In the underlying action, Wanke, Industrial, Commercial, Residential, Inc. (“Wanke”) sued two former employees and their new company for, in part, misappropriation of trade secrets, after the employees started a competing business. The parties resolved the action by entering into a settlement agreement and mutual release, as well as a stipulated injunction that, in part, prohibited the former employees from “contacting or soliciting” any customer identified in a customer list which was attached to the stipulated injunction. The stipulated injunction also had a $50,000 liquidated damages provision for the initial violation and $10,000 for each subsequent violation.

Thereafter, Wanke filed (1) an application for an order to show cause why the former employees should not be held in contempt for having, in part, contacted a customer identified on the customer list, Con Am Management (“Con Am”), and (2) a motion to enforce the settlement agreement. The trial court refused to hold the defendants in contempt because it concluded that Wanke had failed to establish the “existence of a lawful order.” The trial court concluded that the stipulated injunction was invalid under California Business & Professions Code Section 16600 (which provides, with limited exceptions, that every contract by which anyone is restrained from engaging in a lawful profession, trade or business of any kind is to that extent void), because the identity of the customer, Con Am, was not a trade secret because it could be easily identified as a potential customer. The trial court stated that the stipulated injunction was enforceable only with respect to jobs undertaken or proposed to be undertaken for Con Am while the individual defendants were employed by Wanke.

Wanke filed a subsequent motion to enforce the settlement agreement with respect to different customers. The court granted that motion because it related to jobs that were undertaken while the individual defendants were employed by Wanke. The defendants appealed and Wanke filed a cross-appeal. Wanke also filed a petition for writ of mandate challenging the trial court’s order insofar as the court refused to hold the individual defendants in contempt for violating the stipulated injunction.

The Court of Appeal denied the writ petition, finding that the underlying contempt proceeding was a criminal proceeding, and therefore, the double-jeopardy clause contained in the Fifth Amendment of the U.S. Constitution precluded the appellate court from reviewing the trial court’s “acquittal” of the individual defendants on the contempt charges.

The Court of Appeal, however, reversed the trial court’s finding that the stipulated injunction was not enforceable as to Con Am. The Court held that a party may not defend against the enforcement of a court order by contending merely that the order is legally erroneous. The Court stated a party may successfully defend against the enforcement of an injunction on the ground that the injunction is invalid only in the narrow circumstance in which the party can demonstrate that the injunction was beyond the trial court’s jurisdiction to issue in the first instance.

Since the trial court had jurisdiction over the parties and it could not be concluded from the face of the stipulated injunction that it did not protect Wanke’s trade secrets, the stipulated injunction was facially valid. The Court of Appeal further stated that even assuming the former employees could demonstrate the trial court erred in issuing the stipulated injunction because the customer list attached thereto was not a protected trade secret, such a showing would be insufficient to avoid enforcement of the injunction.

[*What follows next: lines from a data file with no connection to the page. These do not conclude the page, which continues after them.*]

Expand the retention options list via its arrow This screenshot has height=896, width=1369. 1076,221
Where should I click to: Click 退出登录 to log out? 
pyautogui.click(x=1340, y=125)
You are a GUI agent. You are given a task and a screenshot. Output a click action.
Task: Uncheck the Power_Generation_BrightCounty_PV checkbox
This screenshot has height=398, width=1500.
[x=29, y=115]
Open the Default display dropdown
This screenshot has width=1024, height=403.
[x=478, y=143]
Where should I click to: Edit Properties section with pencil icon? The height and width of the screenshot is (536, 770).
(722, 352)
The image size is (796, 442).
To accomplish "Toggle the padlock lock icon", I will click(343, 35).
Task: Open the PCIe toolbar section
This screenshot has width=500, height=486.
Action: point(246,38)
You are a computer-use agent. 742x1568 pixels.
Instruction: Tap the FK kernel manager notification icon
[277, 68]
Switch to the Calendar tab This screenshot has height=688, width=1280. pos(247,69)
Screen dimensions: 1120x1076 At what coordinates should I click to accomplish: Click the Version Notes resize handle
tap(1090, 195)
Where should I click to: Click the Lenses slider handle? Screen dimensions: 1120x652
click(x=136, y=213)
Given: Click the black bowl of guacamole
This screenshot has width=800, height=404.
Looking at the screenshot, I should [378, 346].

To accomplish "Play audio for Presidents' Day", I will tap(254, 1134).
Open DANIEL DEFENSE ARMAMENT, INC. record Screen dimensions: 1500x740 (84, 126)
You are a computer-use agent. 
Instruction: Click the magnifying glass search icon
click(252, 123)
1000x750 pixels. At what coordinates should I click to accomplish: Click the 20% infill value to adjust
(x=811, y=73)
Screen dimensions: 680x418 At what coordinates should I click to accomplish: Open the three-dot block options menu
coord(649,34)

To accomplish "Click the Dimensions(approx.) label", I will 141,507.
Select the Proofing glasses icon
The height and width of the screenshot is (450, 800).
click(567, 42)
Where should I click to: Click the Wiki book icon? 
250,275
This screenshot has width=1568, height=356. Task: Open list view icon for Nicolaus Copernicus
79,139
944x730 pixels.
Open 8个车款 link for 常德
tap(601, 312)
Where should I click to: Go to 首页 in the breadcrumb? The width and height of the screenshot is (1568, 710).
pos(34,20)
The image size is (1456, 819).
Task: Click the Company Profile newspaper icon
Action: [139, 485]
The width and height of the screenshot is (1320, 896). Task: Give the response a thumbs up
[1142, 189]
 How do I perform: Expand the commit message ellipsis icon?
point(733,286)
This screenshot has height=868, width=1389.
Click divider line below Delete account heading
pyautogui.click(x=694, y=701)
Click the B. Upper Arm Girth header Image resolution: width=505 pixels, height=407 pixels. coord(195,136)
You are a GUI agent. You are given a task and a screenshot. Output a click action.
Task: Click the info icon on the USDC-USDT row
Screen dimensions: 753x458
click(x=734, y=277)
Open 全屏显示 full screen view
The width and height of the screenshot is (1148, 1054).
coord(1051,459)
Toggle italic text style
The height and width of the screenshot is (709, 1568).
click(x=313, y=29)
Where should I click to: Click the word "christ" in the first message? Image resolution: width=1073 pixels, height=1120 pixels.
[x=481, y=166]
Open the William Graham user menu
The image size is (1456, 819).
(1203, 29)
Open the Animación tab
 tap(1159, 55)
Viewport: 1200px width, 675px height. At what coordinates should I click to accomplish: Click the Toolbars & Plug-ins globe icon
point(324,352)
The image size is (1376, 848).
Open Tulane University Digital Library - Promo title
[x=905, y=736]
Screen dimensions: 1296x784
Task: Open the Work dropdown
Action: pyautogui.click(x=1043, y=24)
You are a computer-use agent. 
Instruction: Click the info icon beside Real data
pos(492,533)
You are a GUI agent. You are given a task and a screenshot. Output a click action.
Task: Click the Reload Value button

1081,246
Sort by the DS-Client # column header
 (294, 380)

The court also noted that the trial court’s decision was contrary to fundamental fairness and common sense, and that the former employees could not stipulate to an injunction that identifies certain customers whom they will not solicit in order to resolve a misappropriation claim, and then proceed to violate the injunction by claiming the same customer list is not a trade secret.

As such, at least for now, stipulated injunctions in trade secret actions will be enforced in California as long as the court properly has jurisdiction and the injunction, on its face, is not invalid.